● **Assignment**
Beginning with the line containing "Screen dimensions: 1105x704" and ending at the last line of the data, set down every line exactly, leaving out all pictures.

(Stored data)
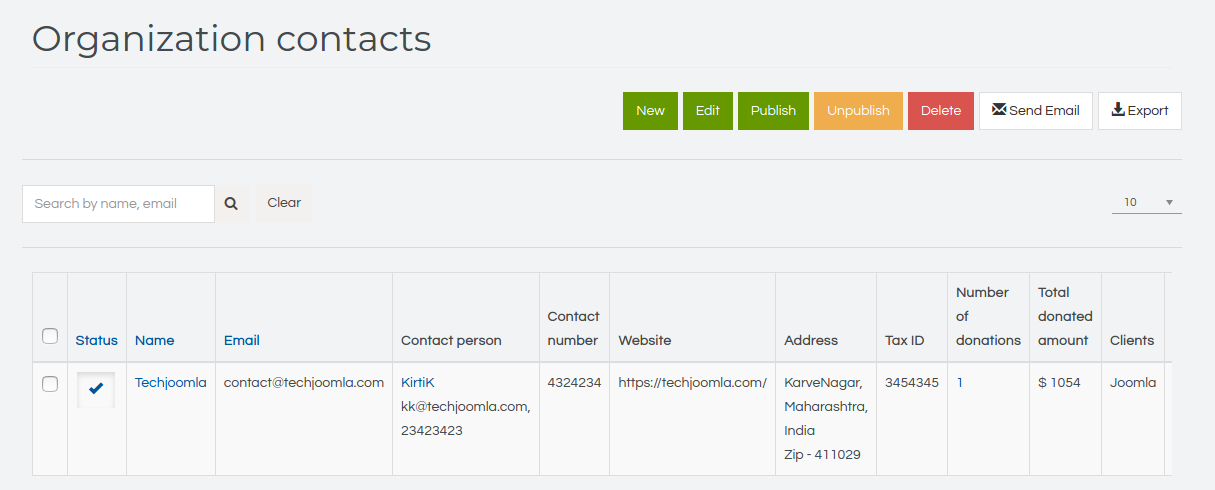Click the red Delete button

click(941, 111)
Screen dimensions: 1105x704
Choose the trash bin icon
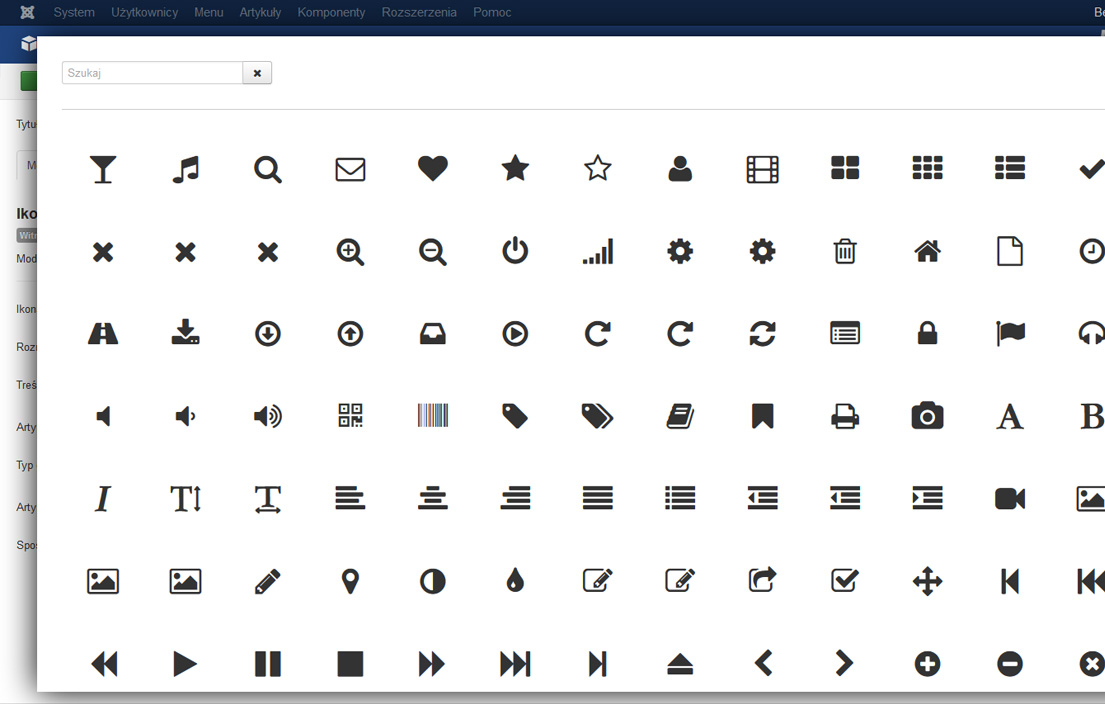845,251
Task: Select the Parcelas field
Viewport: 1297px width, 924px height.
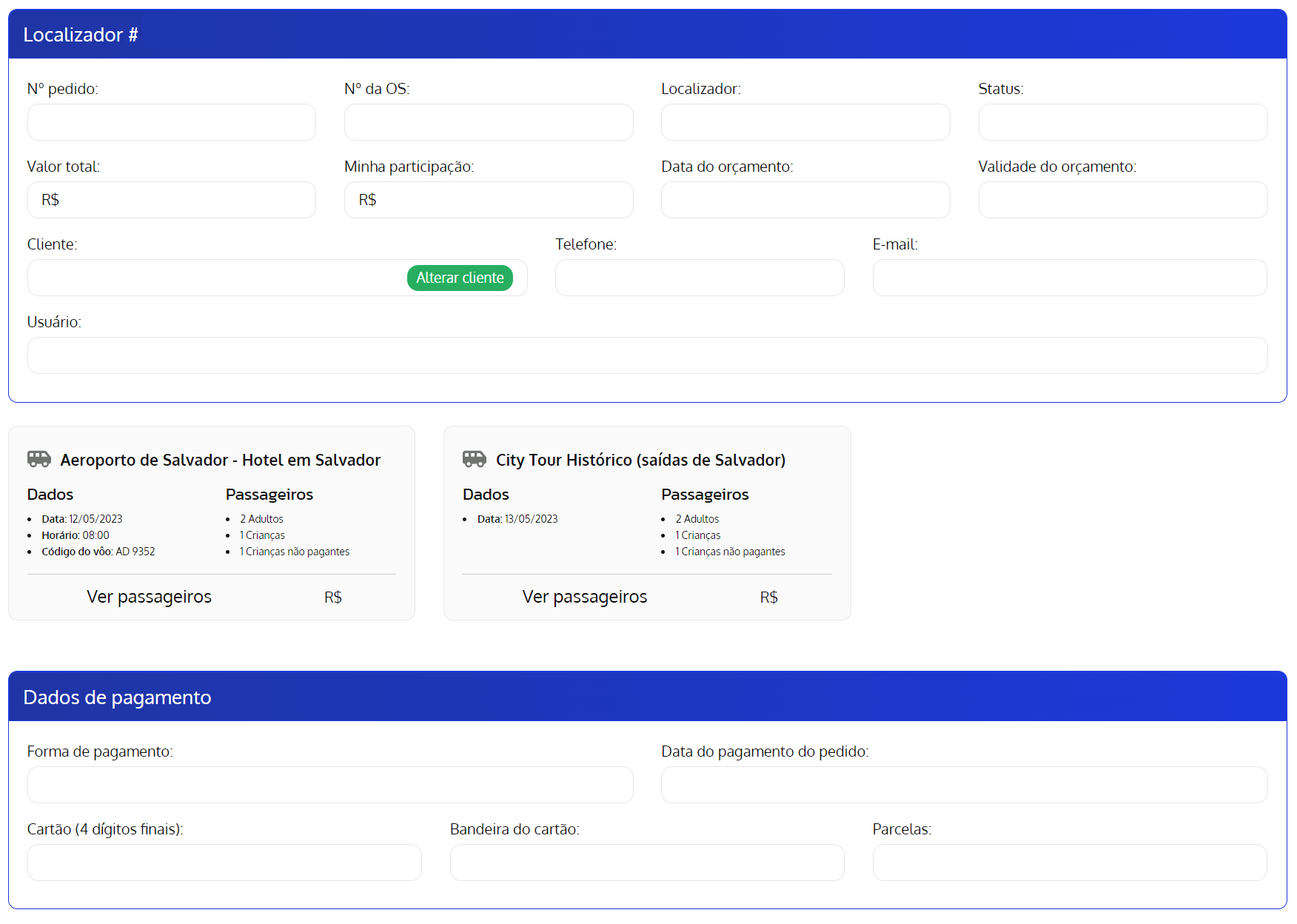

● **Output of the exercise**
Screen dimensions: 1105x704
Choose the trash bin icon
845,251
Task: Select the Parcelas field
Viewport: 1297px width, 924px height.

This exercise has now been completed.